### PASSAGE GIVEN
** start **

For decades following, Dad Hat was met with disdain. But as the game of baseball evolved, so too has Dad Hat. In much the way a player lays down the perfect bunt, or steals third off an unsuspecting pitcher, Dad Hat has become something of an under-appreciated art form. What was once an act of disrespect, has been re-imagined, re-claimed, and re-formed into something beautiful. Or, at any rate, high-crowned.
The credit for this transformation isn’t due to one individual, although if it were due to one individual it would probably be long-tenured relief pitcher Rick Honeycutt. Look up any picture of Honeycutt on Google Images. Right now. Go ahead. You will not find a single photograph of Honeycutt sans Dad Hat, no matter how far down you scroll.
It was this dedication to craft, this singular vision of the future that helped push Dad Hat out of the shadows and into the light. Honeycutt’s ability to mis-wear a baseball hat spans decades, and more teams than there are years in most players’ careers. Here is Honeycutt with the A’s. Here he is with the Cardinals. Here he is with the Mariners. Here he is with the Rangers. Here he is with the Dodgers. Dad Hat Dad Hat Dad Hat Dad Hat Dad Hat. The man is relentless.
But Honeycutt, great as he is, isn’t alone. Another Dad Hat great is Fred McGriff. Here’s McGriff from those old Tom Emanski videos on how to field. Many people, those unfamiliar with Honeycutt’s pathbreaking work, will tell you that McGriff’s work in these ads represent the apex of Dad Hat. They are not fully wrong, although they are ignorant with regards to the hat’s history. They are right, in that McGriff is still a titan of Dad Hat.
McGriff wasn’t one to keep his Dad Hat off the field though, he proudly Dad Hat’ed during team events as well. Here’s McGriff posing while with the Blue Jays in full uniform!
And here he is with the Braves
That’s a thing about Dad Hat. It’s a skill that comes with a player, like on-base percentage or power. You know when you trade for a guy that he’s going to take some walks, hit some doubles, be an average baserunner, and that he will just Dad Hat the shit out of everything. That’s McGriff. He had power, he had some speed, and he had 80-grade Dad Hat until his last days as a big-leaguer.
There are so many Dad Hat greats that we’d be here forever if I listed them all. There’s Nino Espinosa, and Jose Uribe, Jose DeLeon, and early-career Jorge Posada. There are the new instances categorized daily by @ProductiveOuts at the indispensable #DadHat hashtag. And then there is Jim Leyland.

** end **

### EXTRACTED DATA
** start **

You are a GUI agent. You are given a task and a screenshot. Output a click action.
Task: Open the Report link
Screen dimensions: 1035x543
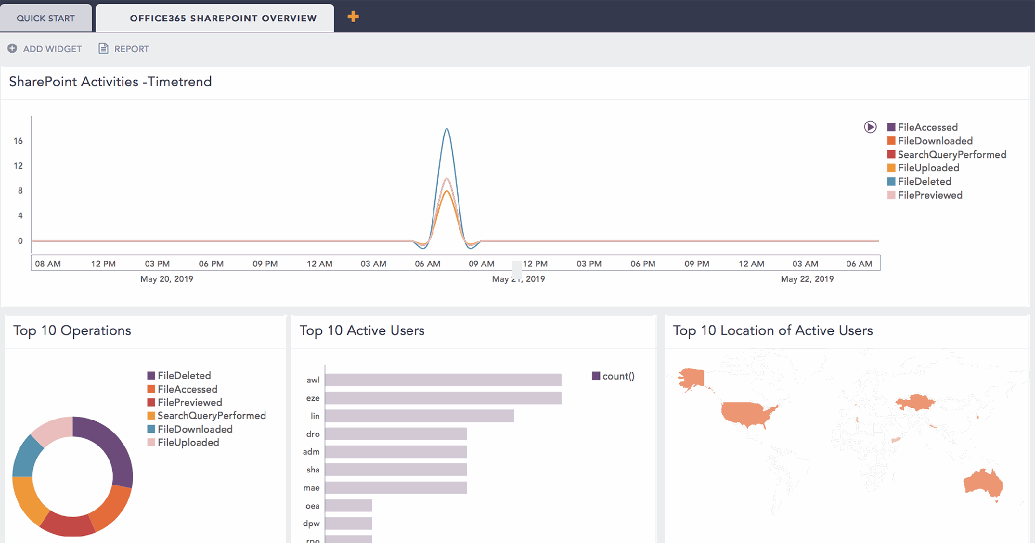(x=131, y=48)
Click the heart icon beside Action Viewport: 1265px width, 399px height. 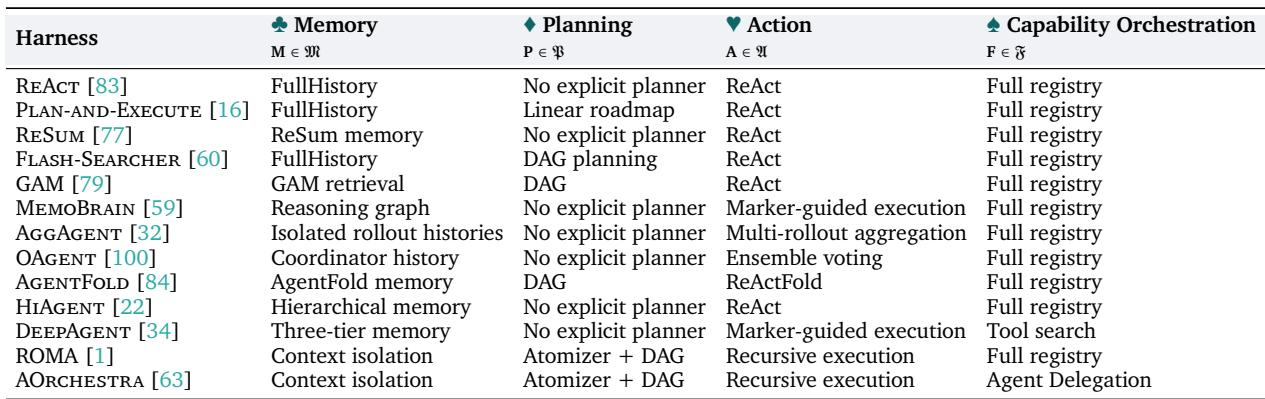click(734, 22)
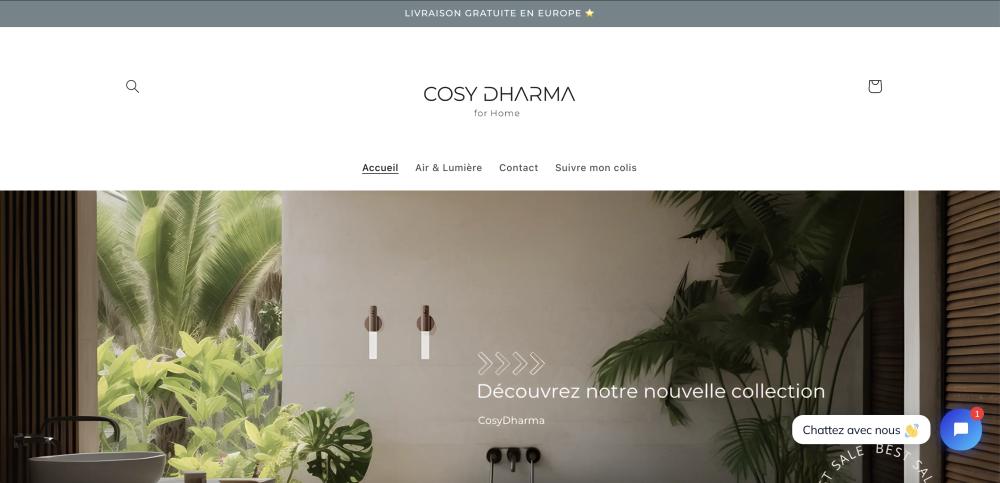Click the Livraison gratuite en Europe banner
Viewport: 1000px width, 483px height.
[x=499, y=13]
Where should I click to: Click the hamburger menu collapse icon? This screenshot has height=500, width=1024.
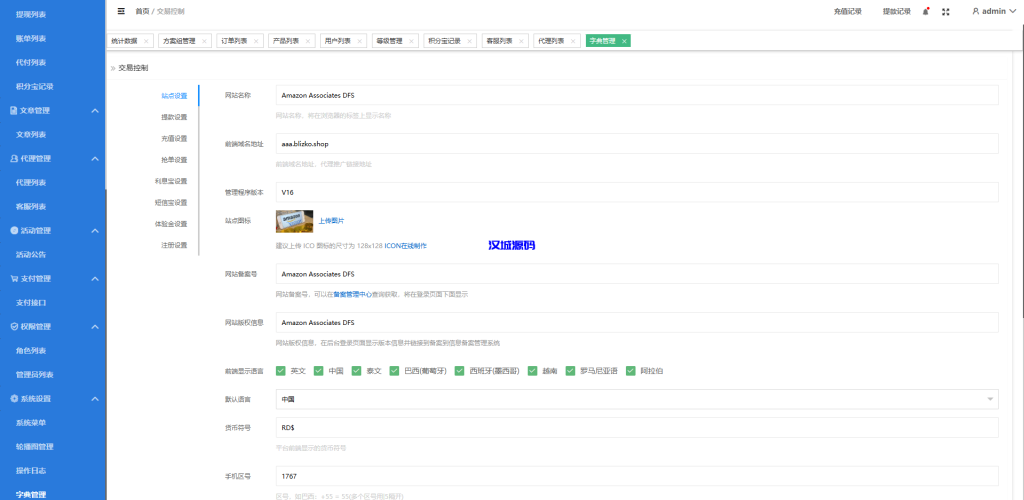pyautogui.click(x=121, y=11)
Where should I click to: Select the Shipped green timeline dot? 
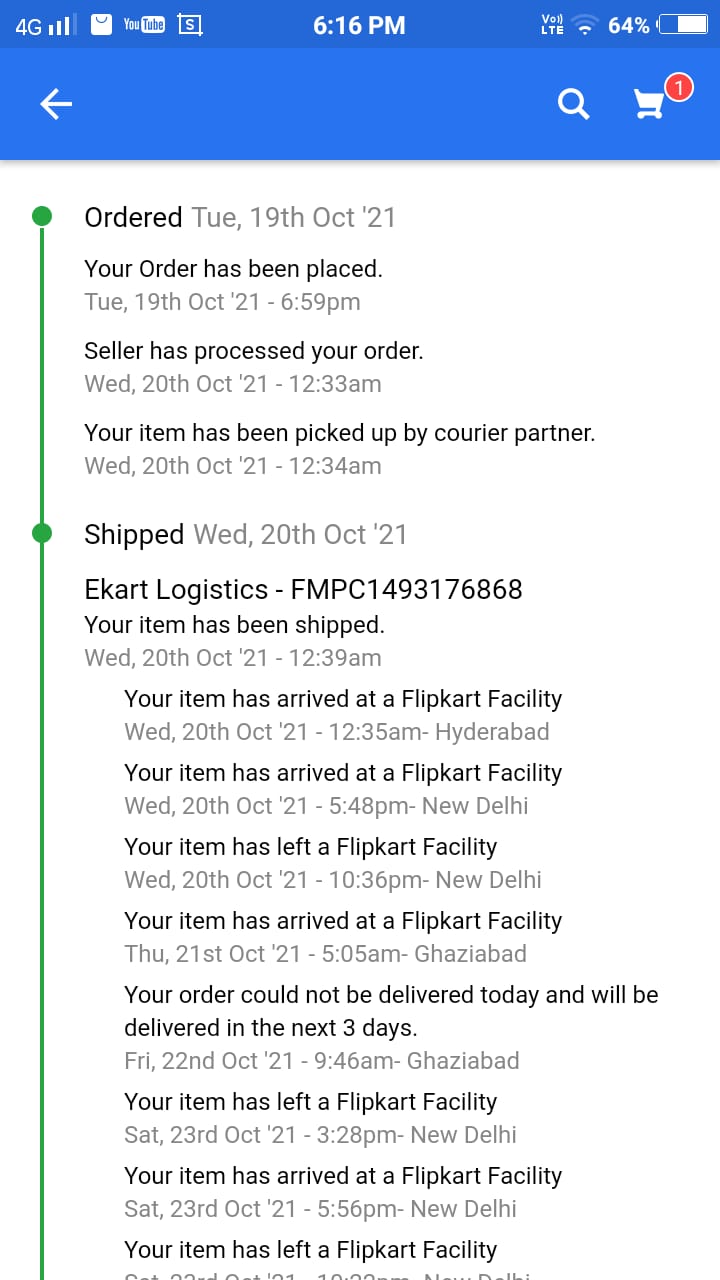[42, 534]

** end **

### TASK BRIEF
Copy out word for word the stretch of the Dad Hat passage that opens with "It was this" and closes with "man is relentless.".

### TASK SOLUTION
It was this dedication to craft, this singular vision of the future that helped push Dad Hat out of the shadows and into the light. Honeycutt’s ability to mis-wear a baseball hat spans decades, and more teams than there are years in most players’ careers. Here is Honeycutt with the A’s. Here he is with the Cardinals. Here he is with the Mariners. Here he is with the Rangers. Here he is with the Dodgers. Dad Hat Dad Hat Dad Hat Dad Hat Dad Hat. The man is relentless.